Similarly, the headline in The Associated Press story was this, “LGBT community cheers Pope’s ‘God made you like this’ remark.” The Associated Press story began with these words, “Pope Francis’s reported comments to a gay man that, ‘God made you like this,’ have been embraced by the LGBT community as another sign of Francis’s desire to make gay people feel welcomed and loved in the Catholic Church.”

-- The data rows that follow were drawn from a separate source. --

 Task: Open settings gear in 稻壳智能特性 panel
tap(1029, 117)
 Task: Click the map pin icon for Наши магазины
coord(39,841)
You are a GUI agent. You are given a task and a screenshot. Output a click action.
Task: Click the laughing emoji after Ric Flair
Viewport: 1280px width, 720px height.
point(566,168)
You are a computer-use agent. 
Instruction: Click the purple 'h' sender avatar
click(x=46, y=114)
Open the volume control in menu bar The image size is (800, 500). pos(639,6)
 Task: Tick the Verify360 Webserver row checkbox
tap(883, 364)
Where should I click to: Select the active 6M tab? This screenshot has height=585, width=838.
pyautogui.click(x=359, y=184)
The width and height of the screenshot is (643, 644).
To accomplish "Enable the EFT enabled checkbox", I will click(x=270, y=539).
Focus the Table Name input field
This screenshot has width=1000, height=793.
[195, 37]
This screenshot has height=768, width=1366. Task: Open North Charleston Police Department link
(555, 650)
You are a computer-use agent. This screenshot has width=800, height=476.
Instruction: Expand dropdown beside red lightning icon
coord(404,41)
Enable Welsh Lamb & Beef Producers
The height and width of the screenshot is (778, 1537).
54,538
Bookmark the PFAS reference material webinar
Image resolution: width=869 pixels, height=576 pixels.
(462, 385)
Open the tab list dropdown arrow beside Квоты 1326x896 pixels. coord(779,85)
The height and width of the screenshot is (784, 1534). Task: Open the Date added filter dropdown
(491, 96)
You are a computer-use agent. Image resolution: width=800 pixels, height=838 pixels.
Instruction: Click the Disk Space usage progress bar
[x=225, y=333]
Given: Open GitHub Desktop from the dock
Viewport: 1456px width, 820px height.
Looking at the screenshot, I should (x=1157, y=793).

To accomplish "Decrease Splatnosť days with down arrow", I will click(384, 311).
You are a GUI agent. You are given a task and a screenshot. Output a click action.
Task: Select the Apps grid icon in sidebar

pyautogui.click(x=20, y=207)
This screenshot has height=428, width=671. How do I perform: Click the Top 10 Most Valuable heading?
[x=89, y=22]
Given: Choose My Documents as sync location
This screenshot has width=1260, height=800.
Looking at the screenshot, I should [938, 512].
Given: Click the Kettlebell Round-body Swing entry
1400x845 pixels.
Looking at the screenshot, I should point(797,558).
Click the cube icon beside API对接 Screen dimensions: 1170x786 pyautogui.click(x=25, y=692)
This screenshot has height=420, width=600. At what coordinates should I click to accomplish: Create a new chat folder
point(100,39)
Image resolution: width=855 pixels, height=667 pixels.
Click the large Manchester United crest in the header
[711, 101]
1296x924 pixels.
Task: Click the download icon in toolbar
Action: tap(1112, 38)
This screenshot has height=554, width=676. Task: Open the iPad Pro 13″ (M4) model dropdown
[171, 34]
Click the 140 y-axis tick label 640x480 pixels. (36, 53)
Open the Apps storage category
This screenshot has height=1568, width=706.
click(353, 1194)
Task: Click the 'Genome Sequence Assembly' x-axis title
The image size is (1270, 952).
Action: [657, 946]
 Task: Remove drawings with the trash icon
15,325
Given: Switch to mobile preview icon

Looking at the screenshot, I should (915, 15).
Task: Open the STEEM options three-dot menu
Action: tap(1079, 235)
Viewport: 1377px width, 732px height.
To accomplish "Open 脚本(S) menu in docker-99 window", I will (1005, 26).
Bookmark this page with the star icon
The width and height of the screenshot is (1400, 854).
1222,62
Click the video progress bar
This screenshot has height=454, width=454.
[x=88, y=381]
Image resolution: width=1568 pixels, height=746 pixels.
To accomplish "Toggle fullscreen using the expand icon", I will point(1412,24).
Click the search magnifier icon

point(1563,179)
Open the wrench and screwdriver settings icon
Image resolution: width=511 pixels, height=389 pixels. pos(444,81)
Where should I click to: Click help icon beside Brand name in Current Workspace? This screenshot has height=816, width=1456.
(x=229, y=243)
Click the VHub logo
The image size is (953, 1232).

Now, before we look further at the articles, let’s just consider what we have at this point. We have reports that are now in the major media. These are not infringed publications. We’re talking about the Associated Press, the Guardian, and The Telegraph, and London, we’re talking about the Los Angeles Times. We’re not talking about the kind of press that might be misrepresenting the story, intentionally creating a story where there isn’t a story. At this point, we simply have to understand that if the Los Angeles Times and other major media around the world are reporting the story, that in itself, is a story. But there is something else in the background here.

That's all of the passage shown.